*Assignment:*
Word for word, copy the lines beginning at the one with "Головна (75, 136)" and ending at the last line below; pictures stay out.

*Exercise material:*
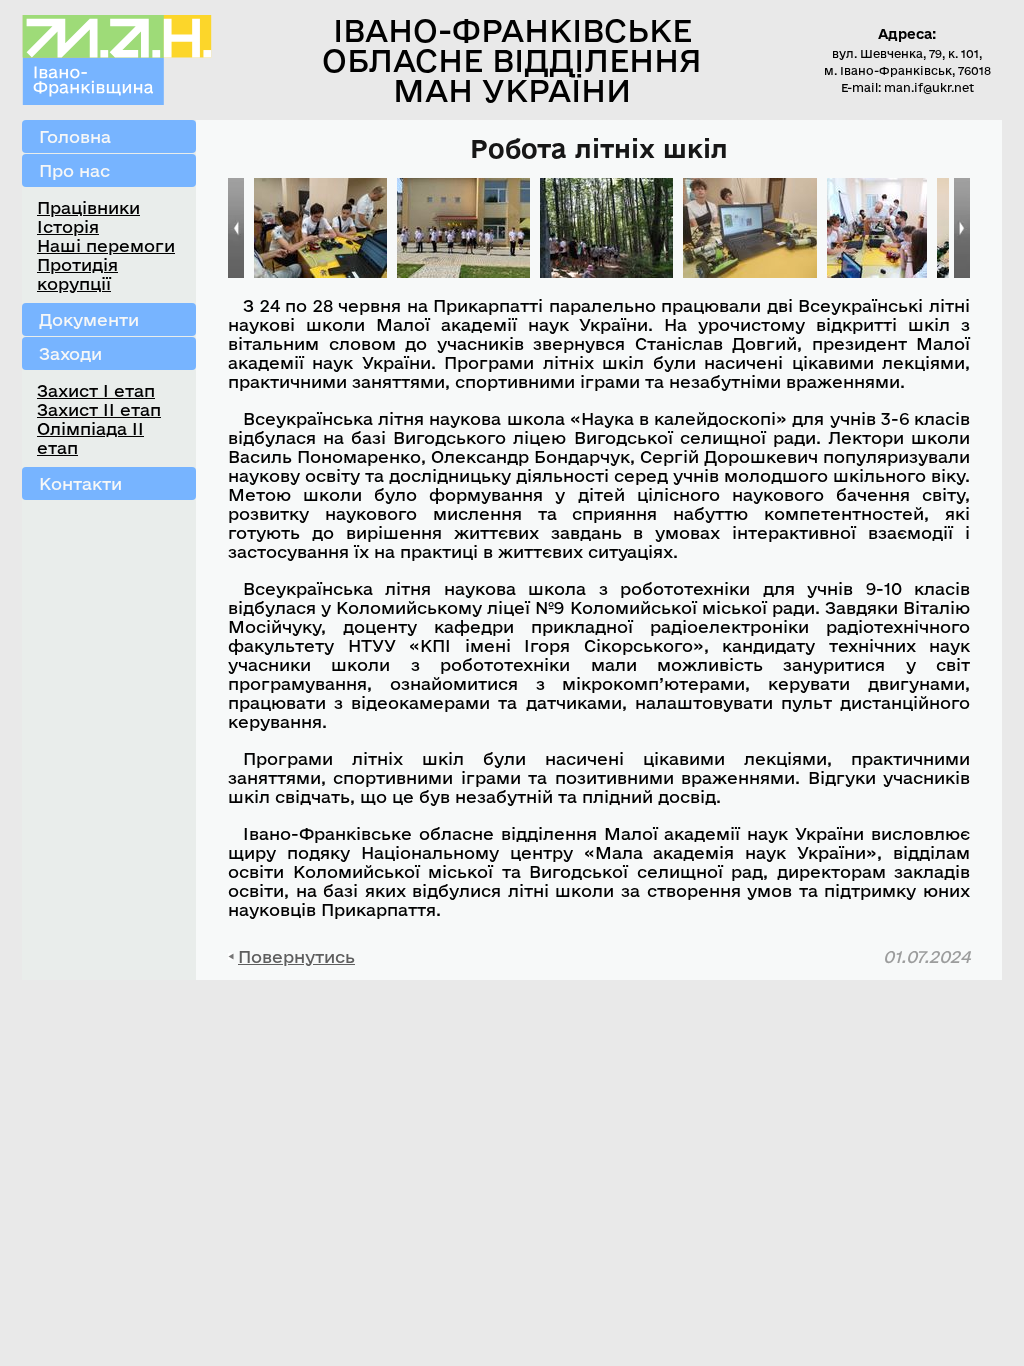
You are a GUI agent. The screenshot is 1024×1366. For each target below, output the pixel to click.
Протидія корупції (77, 274)
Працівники (88, 207)
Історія (68, 226)
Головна (75, 136)
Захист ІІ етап (99, 409)
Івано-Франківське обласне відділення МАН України (512, 60)
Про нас (74, 170)
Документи (89, 319)
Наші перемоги (106, 245)
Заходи (70, 353)
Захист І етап (96, 390)
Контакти (80, 483)
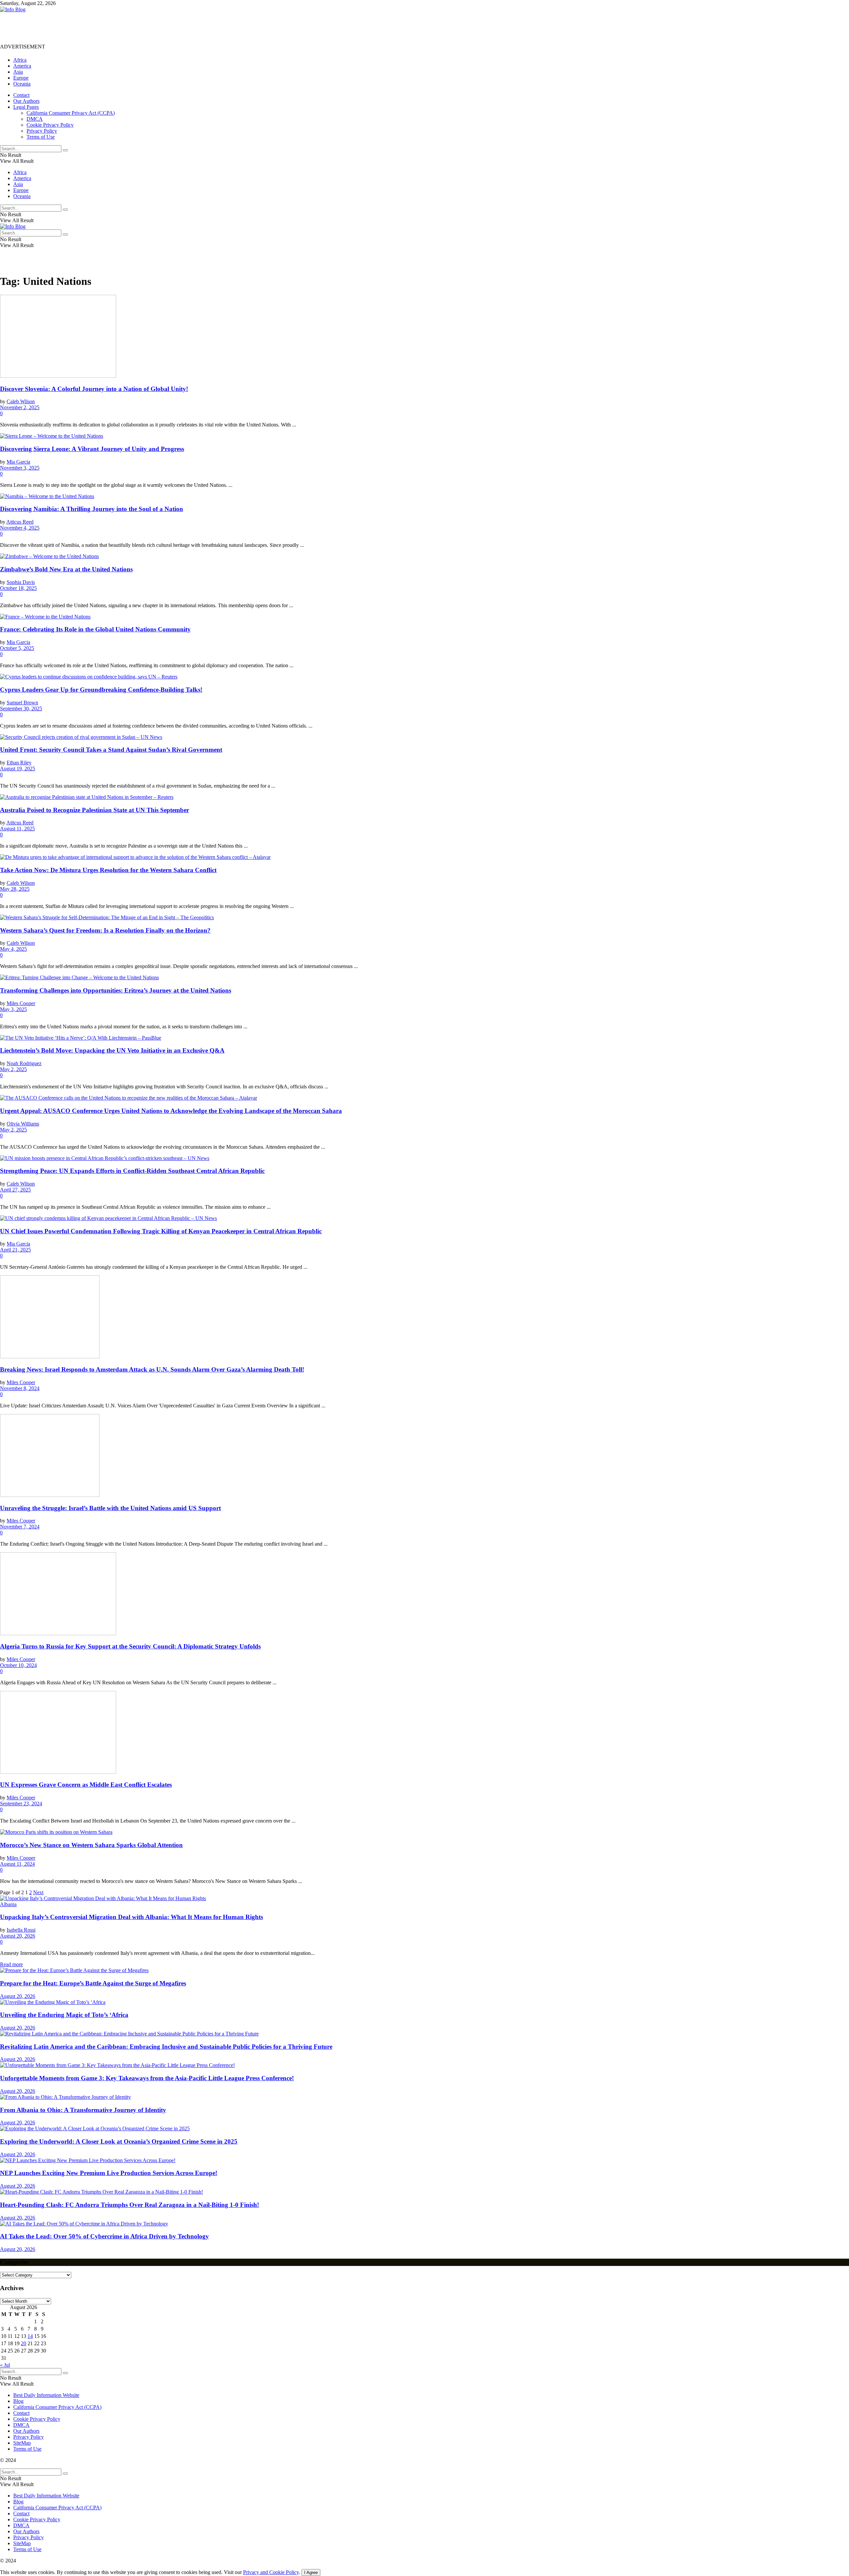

*Solution to the exercise:*
Головна (75, 136)
Захист ІІ етап (99, 409)
Івано-Франківське обласне відділення МАН України (512, 60)
Про нас (74, 170)
Документи (89, 319)
Наші перемоги (106, 245)
Заходи (70, 353)
Захист І етап (96, 390)
Контакти (80, 483)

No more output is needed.